Sensitive consumer data are everywhere, and they are vulnerable. Just this year, we learned that two billion Facebook users’ information was harvested by bad actors. Hundreds of thousands of Delta Airlines travelers’ credit card information was breached. More than 150 million consumers’ data on Under Armour’s MyFitnessPal app were compromised.
In 2018, invasions of privacy are as commonplace as turning on a smartphone or clicking on an app. They are the new normal. It is no surprise that more than 80 percent of American adults online are concerned that their personal data may be stolen.
Privacy is about the safety of your personal information. But it is also about your ownership of that information. In both respects, the rest of the world is moving forward while the United States is falling behind.
In May, Europeans began benefitting from a new set of comprehensive privacy rules, the General Data Protection Regulation, or GDPR. Under the European privacy rules, personal data belong to the consumer. Companies must meet strict requirements to use personal information, and they cannot claim to have your permission unless you’ve provided informed and unambiguous consent.
The European standard is “opt-in.” What does that mean? It means companies cannot assume they have permission to use your information. It means a pre-checked box is not adequate. It means the consumer, not the corporation, is in control.
In the European Union system, privacy is not an afterthought.

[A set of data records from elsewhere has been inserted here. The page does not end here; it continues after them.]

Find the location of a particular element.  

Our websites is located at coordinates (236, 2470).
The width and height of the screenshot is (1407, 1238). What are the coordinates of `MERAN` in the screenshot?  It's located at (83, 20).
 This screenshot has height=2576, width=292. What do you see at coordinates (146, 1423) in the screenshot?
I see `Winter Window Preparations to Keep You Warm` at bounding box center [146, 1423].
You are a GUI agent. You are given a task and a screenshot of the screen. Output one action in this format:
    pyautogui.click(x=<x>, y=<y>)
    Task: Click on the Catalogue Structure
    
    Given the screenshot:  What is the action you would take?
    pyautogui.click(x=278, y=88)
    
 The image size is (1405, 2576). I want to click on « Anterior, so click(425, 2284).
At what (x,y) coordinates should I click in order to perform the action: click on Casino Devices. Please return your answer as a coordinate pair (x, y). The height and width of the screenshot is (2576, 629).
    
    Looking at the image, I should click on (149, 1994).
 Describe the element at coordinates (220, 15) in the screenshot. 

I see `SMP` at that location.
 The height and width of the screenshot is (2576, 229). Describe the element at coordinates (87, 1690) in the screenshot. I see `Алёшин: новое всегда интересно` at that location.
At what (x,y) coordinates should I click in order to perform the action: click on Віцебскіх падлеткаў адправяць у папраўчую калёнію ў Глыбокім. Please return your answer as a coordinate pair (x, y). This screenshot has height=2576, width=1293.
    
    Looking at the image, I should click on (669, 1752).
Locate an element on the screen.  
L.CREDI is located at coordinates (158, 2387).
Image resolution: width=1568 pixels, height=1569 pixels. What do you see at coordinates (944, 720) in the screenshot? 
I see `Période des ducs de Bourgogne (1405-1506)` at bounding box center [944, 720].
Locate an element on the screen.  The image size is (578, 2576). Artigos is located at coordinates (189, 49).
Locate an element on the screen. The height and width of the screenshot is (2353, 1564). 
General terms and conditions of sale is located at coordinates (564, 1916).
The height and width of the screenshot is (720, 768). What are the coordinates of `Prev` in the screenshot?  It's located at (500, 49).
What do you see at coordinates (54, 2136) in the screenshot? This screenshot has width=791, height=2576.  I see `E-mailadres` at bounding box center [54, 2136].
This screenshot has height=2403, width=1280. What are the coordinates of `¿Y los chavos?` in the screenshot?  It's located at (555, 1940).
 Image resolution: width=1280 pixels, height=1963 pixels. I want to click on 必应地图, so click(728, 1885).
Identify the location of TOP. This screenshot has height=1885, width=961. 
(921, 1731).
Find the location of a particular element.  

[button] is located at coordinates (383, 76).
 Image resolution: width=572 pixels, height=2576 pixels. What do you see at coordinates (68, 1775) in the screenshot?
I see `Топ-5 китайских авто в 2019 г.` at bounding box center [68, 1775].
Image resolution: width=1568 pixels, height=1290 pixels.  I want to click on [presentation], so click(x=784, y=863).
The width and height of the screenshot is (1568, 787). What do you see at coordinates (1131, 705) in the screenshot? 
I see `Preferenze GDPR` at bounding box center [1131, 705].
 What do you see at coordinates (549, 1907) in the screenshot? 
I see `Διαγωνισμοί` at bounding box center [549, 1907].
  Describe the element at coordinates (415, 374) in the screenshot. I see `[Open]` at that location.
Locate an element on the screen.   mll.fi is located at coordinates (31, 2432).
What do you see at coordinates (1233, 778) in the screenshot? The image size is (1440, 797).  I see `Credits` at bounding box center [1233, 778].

Any entity that uses consumer data — websites, banks, retailers, but also universities and health care providers — must develop their systems to protect users’ privacy by design and must have appropriate security measures. The law enshrines privacy as a right for Europeans. Residents of the EU will have the right to know how their data are used, the right to access and correct their data, and the right to revoke companies’ permission to use their data.
This sweeping set of guidelines is an important step forward for EU consumers. Disappointingly, the American people are left waiting for another data breach and the next push notification about an exposure of their personal information.
The recent failures of social media giants like Facebook to protect users’ data have placed privacy front and center in our national consciousness. The American people want and deserve an online privacy bill of rights, one that institutes an opt-in standard and requires websites to describe in detail all collection, use, and sharing of consumers’ sensitive information. And Internet service providers should also secure permission to use information about what you click and what websites you visit. You should have a right to know whether they are giving that information to advertisers, and you should have the right to tell them to stop.
Now that the European privacy law has taken effect, the American people are left to wonder why they are getting second-class privacy protections. If US companies can afford to protect 500 million Europeans’ privacy, they can afford to do so for 325 million Americans, as well. The European privacy law proves that American companies can provide robust privacy protections, and we all know they should.
The era of Big Data should not be the era of Big Danger. Sadly, as the world moves forward to respond to the threats that come with the availability of troves of personal information online, the Trump administration has ceded US global leadership. In the absence of strong federal regulation, it is time for Congress to act to protect the 21st-century right to privacy. We need legislation that makes consent the law of the land. Voluntary standards will not be enough. We need rules on the books that all companies abide by that protect Americans and ensure accountability.
Democratic Senator Edward J. Markey of Massachusetts is a member of the Commerce, Science, and Transportation Committee. He has introduced a Senate resolution calling for US companies and institutions covered by the GDPR to provide Americans with privacy protections included in the European law.